INPUT DATA: Begin

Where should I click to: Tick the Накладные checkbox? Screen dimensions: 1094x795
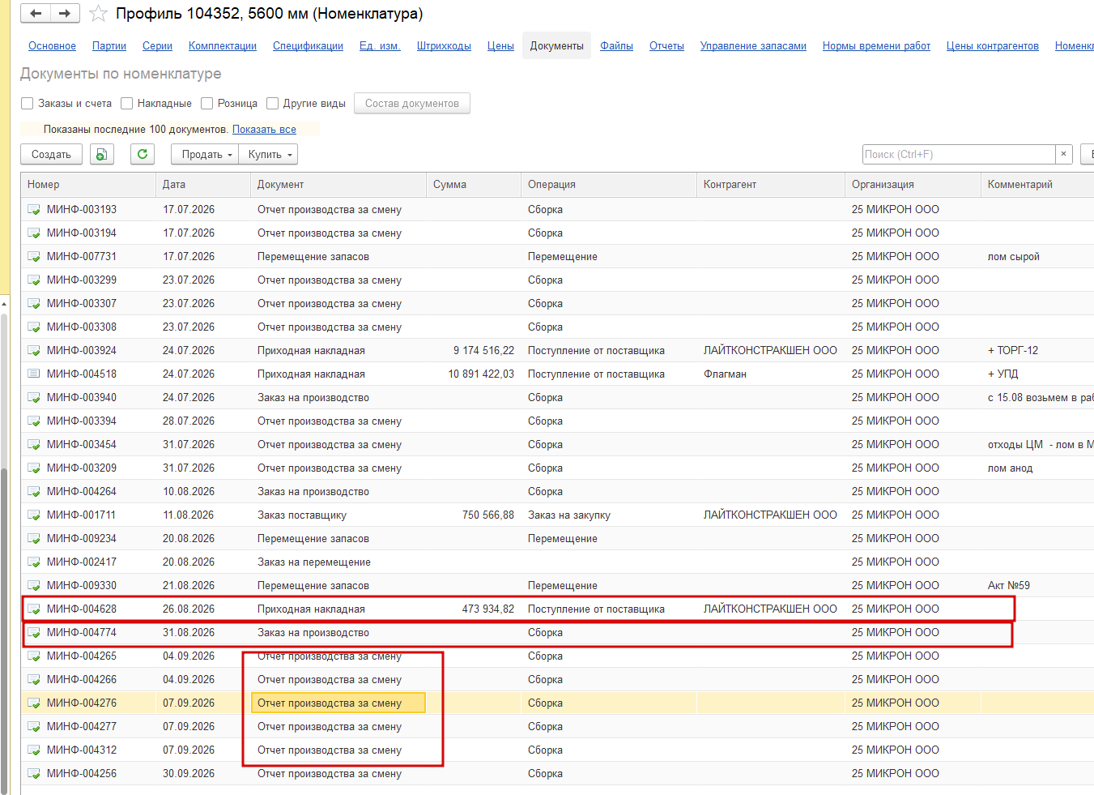pyautogui.click(x=126, y=103)
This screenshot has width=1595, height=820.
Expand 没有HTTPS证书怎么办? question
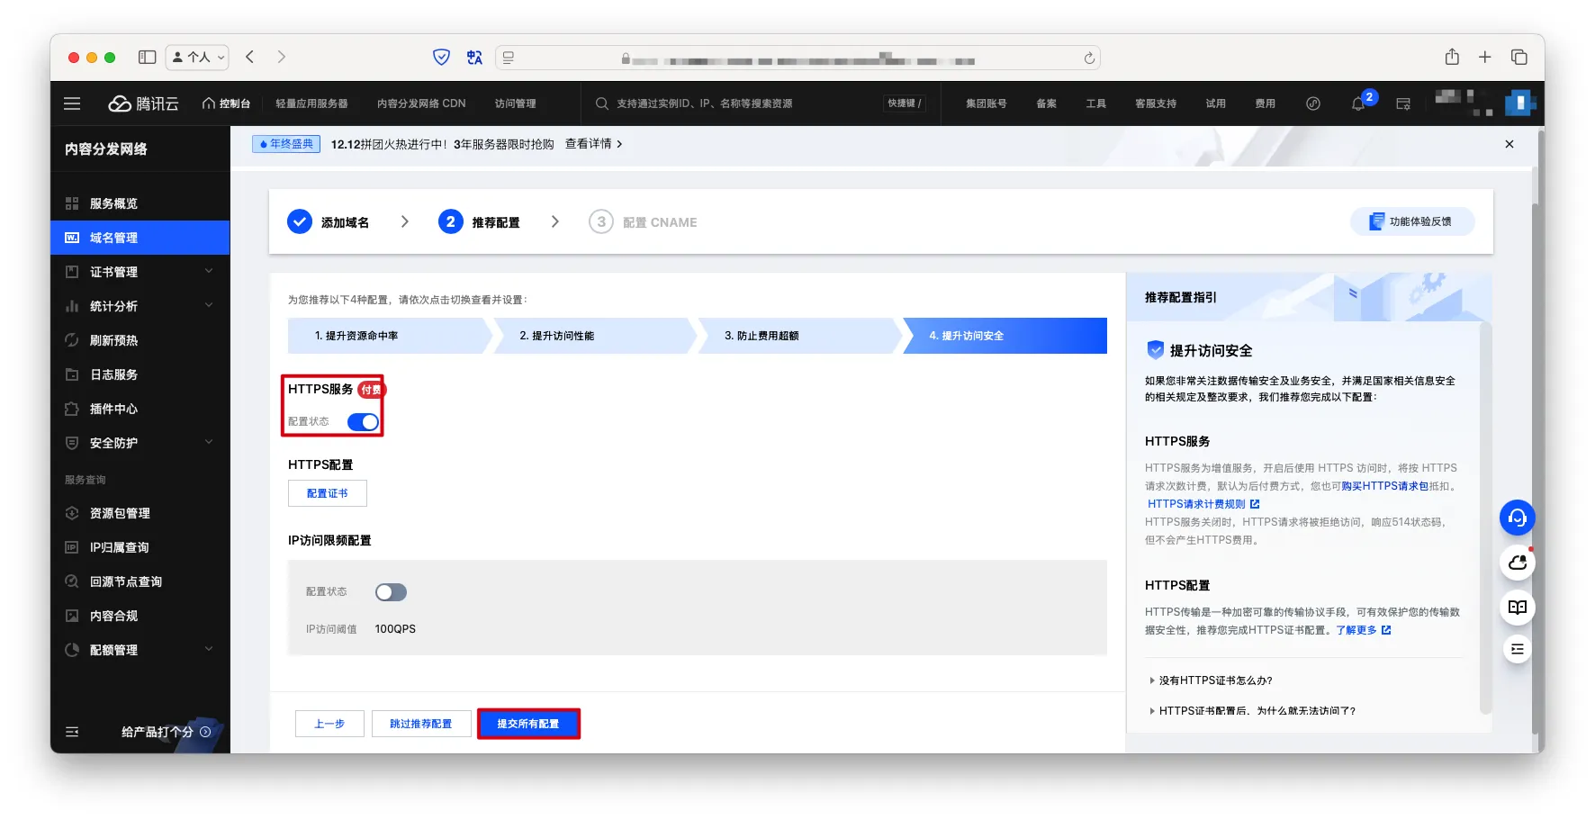(x=1214, y=680)
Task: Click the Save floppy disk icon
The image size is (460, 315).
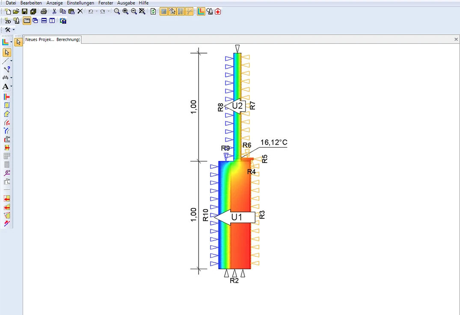Action: [x=24, y=12]
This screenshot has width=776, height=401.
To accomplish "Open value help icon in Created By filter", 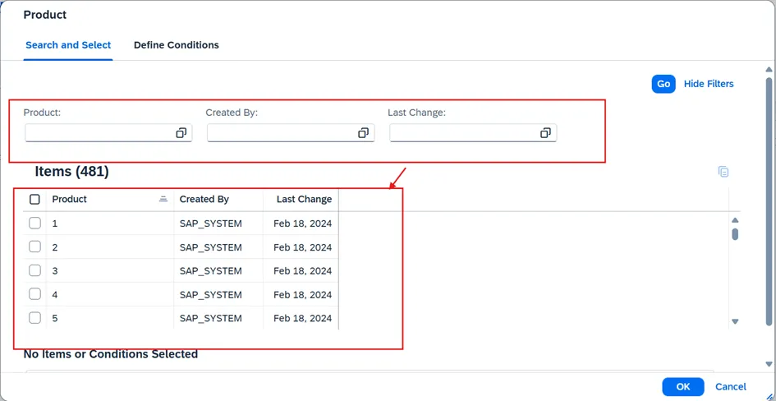I will click(x=364, y=133).
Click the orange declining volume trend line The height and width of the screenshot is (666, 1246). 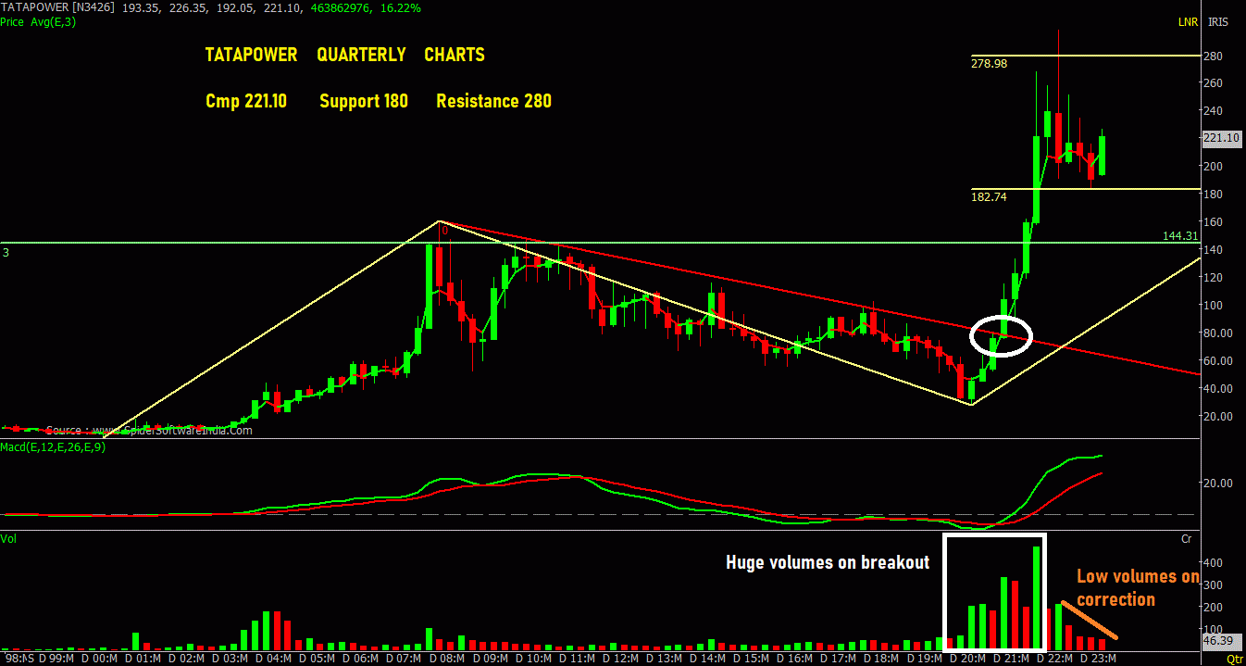[x=1090, y=620]
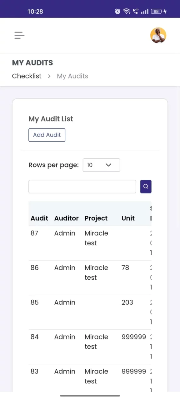Select the audit 85 row with unit 203

(90, 312)
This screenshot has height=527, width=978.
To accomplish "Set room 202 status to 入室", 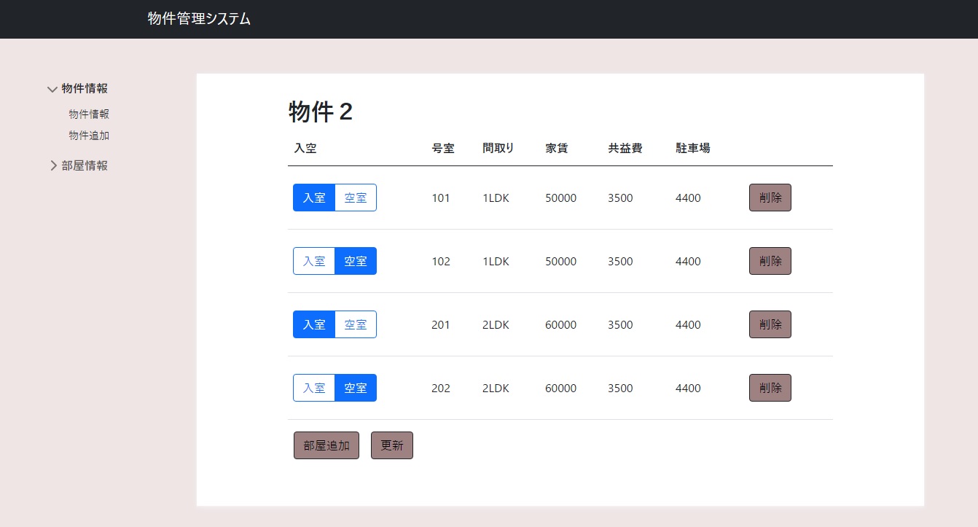I will (x=313, y=388).
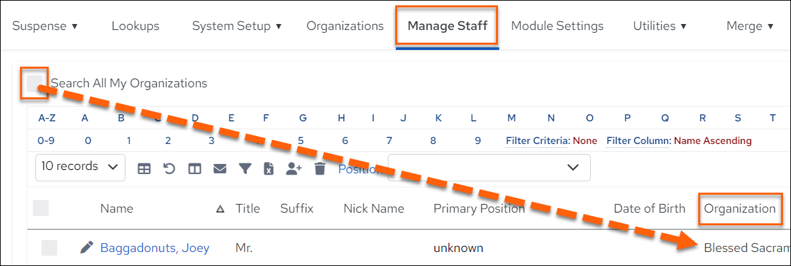
Task: Switch to the Manage Staff tab
Action: pyautogui.click(x=447, y=26)
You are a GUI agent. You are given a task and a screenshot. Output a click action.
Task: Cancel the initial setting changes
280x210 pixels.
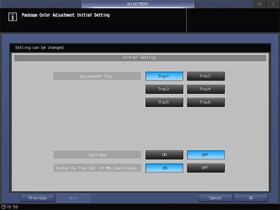pyautogui.click(x=215, y=198)

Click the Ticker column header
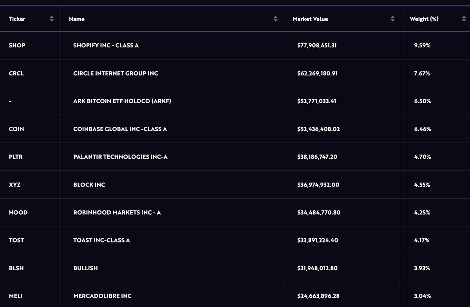pos(17,19)
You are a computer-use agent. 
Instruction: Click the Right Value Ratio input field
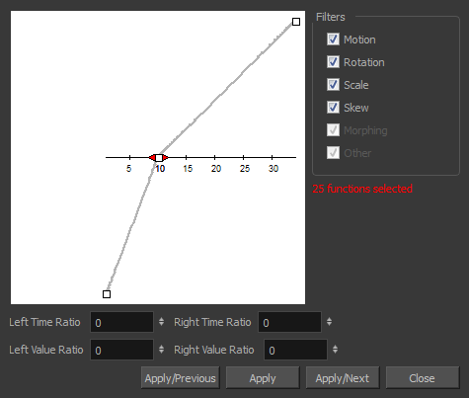295,350

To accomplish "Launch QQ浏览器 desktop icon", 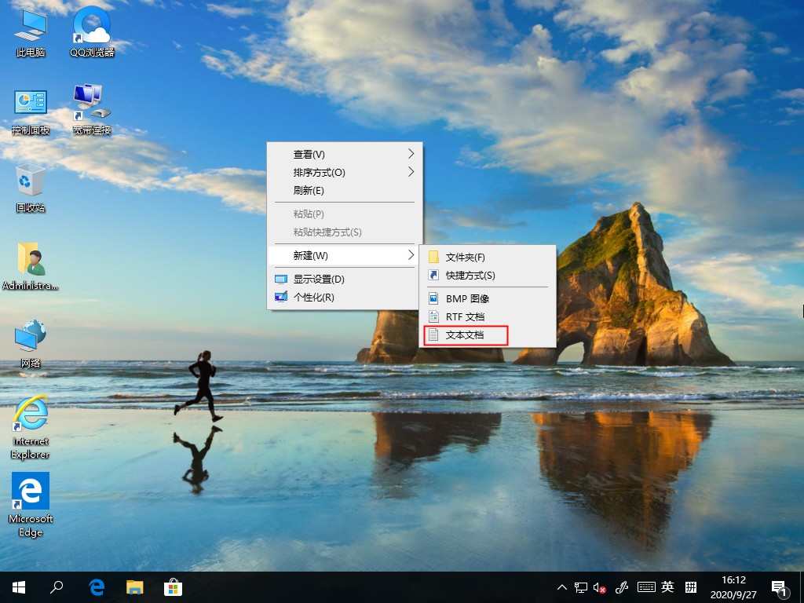I will [90, 31].
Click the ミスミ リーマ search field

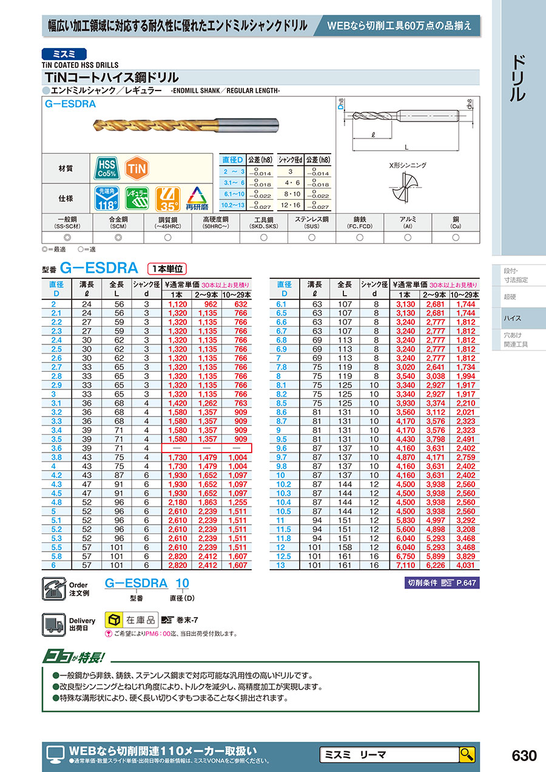tap(388, 754)
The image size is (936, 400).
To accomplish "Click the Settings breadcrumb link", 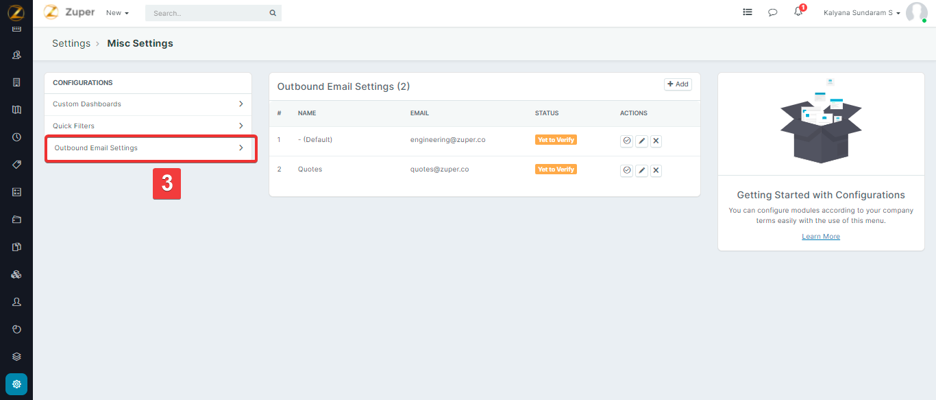I will (71, 43).
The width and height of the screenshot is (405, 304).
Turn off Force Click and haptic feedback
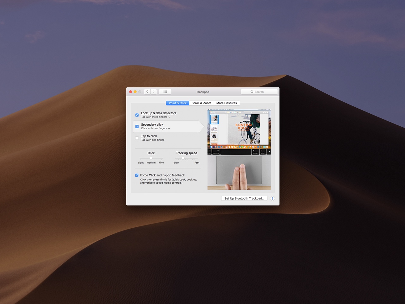pos(137,175)
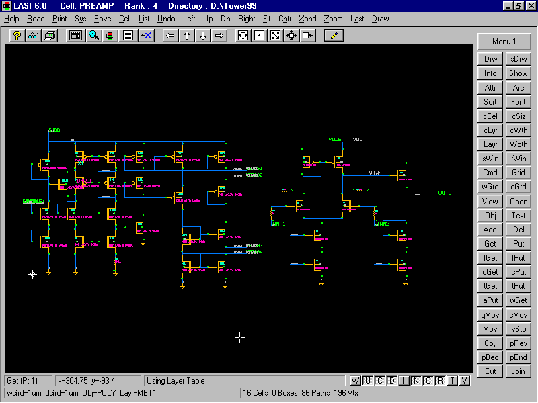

INPUT DATA: End

#### INSTRUCTIONS FOR THE TASK:
The required answer is each line of the data in which the word "agent" appears.

#### ANSWER BOX:
You are a GUI agent. You are given a task and a screenshot. Output a click action.
You are a computer-use agent. 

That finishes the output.